*GIVEN REQUEST*: Format the items from the line containing "The height and width of the screenshot is (896, 1268)." through the final line of the items, inclusive, as a Markdown table with the columns Row and Line. Omit any blank lines.

*Interface element items*:

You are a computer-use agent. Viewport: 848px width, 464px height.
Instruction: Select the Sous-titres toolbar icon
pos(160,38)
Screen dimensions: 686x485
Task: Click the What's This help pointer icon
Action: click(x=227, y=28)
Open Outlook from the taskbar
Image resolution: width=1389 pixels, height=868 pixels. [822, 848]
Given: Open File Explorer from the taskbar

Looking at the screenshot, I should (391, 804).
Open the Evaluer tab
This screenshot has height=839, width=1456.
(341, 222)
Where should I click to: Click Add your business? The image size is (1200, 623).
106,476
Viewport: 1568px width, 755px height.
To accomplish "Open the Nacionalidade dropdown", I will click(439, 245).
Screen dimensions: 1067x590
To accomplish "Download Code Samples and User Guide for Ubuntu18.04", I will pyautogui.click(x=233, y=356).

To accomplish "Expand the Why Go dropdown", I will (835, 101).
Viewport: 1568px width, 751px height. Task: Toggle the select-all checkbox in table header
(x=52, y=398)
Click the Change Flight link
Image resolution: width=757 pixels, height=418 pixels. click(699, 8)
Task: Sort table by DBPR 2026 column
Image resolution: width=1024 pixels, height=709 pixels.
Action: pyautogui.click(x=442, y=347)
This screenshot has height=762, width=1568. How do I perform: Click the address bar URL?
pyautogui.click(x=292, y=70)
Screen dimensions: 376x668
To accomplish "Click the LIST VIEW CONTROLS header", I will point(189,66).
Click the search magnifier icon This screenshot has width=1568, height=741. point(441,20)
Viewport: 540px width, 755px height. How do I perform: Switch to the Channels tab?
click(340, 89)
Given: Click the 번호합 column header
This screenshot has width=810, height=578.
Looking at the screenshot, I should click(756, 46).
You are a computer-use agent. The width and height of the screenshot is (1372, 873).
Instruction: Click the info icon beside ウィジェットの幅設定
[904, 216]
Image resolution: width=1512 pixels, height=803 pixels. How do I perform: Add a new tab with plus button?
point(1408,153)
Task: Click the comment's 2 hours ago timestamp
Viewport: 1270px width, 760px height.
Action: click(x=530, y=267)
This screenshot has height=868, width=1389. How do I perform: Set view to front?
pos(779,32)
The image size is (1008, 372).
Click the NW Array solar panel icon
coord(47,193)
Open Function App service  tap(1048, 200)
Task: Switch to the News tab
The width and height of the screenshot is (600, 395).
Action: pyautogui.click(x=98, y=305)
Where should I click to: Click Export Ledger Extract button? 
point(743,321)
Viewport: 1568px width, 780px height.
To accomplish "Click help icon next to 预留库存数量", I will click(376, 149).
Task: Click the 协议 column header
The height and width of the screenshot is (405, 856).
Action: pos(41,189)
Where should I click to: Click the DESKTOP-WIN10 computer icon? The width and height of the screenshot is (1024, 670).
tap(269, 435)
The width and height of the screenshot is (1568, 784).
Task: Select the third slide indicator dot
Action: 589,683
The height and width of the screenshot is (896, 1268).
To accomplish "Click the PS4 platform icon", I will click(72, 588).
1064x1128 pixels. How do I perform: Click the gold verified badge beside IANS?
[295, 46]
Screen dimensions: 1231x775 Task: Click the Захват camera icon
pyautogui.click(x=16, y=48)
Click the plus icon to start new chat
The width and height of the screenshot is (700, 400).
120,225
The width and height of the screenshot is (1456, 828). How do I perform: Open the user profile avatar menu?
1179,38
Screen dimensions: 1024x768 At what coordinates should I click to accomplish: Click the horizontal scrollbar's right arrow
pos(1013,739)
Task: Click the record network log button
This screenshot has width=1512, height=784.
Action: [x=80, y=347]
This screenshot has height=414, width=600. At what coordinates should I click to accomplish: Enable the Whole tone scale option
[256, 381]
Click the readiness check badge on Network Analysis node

*RESULT FOR THIS EXERCISE*:
| Row | Line |
|---|---|
| 1 | The height and width of the screenshot is (896, 1268). |
| 2 | To accomplish "Click the PS4 platform icon", I will click(72, 588). |
| 3 | 1064x1128 pixels. How do I perform: Click the gold verified badge beside IANS? |
| 4 | [295, 46] |
| 5 | Screen dimensions: 1231x775 Task: Click the Захват camera icon |
| 6 | pyautogui.click(x=16, y=48) |
| 7 | Click the plus icon to start new chat |
| 8 | The width and height of the screenshot is (700, 400). |
| 9 | 120,225 |
| 10 | The width and height of the screenshot is (1456, 828). How do I perform: Open the user profile avatar menu? |
| 11 | 1179,38 |
| 12 | Screen dimensions: 1024x768 At what coordinates should I click to accomplish: Click the horizontal scrollbar's right arrow |
| 13 | pos(1013,739) |
| 14 | Task: Click the record network log button |
| 15 | This screenshot has width=1512, height=784. |
| 16 | Action: [x=80, y=347] |
| 17 | This screenshot has height=414, width=600. At what coordinates should I click to accomplish: Enable the Whole tone scale option |
| 18 | [256, 381] |
| 19 | Click the readiness check badge on Network Analysis node |